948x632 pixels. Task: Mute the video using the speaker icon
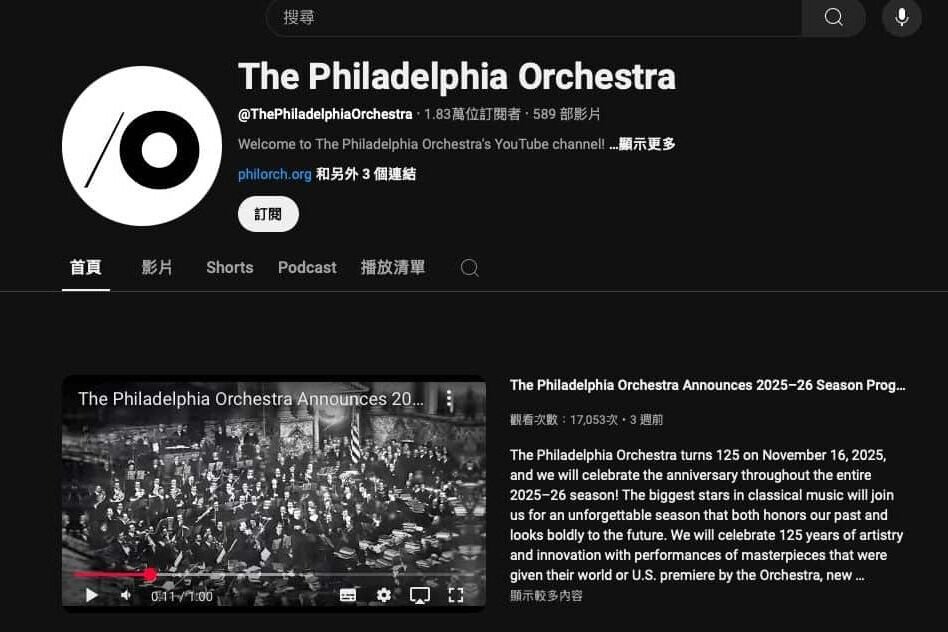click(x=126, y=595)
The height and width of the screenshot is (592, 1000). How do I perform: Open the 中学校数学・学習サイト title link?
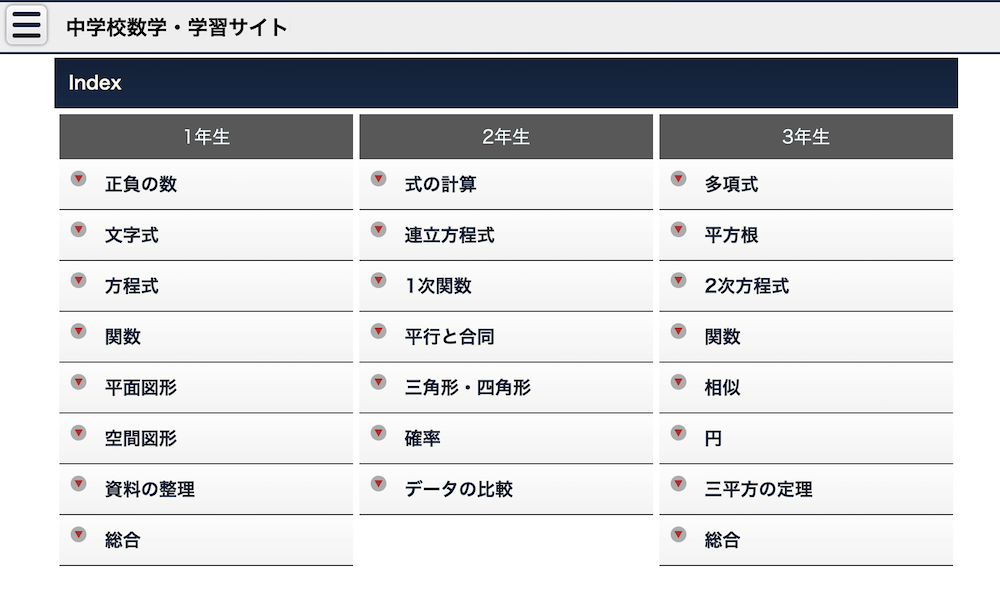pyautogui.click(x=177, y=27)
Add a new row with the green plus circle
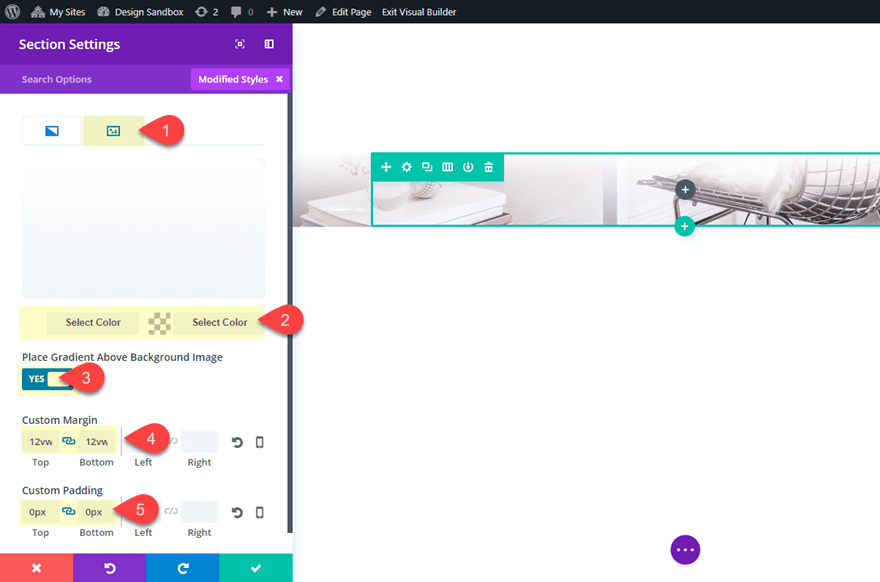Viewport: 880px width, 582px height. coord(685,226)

• _WHAT YOU NEED TO DO_
Hand back the records above exactly as they are, pictures excluded.

• _RESULT OF THIS EXERCISE_
948x632 pixels. Task: Mute the video using the speaker icon
click(x=126, y=595)
The height and width of the screenshot is (592, 1000). How do I perform: Open the 中学校数学・学習サイト title link?
pyautogui.click(x=177, y=27)
Add a new row with the green plus circle
Viewport: 880px width, 582px height. coord(685,226)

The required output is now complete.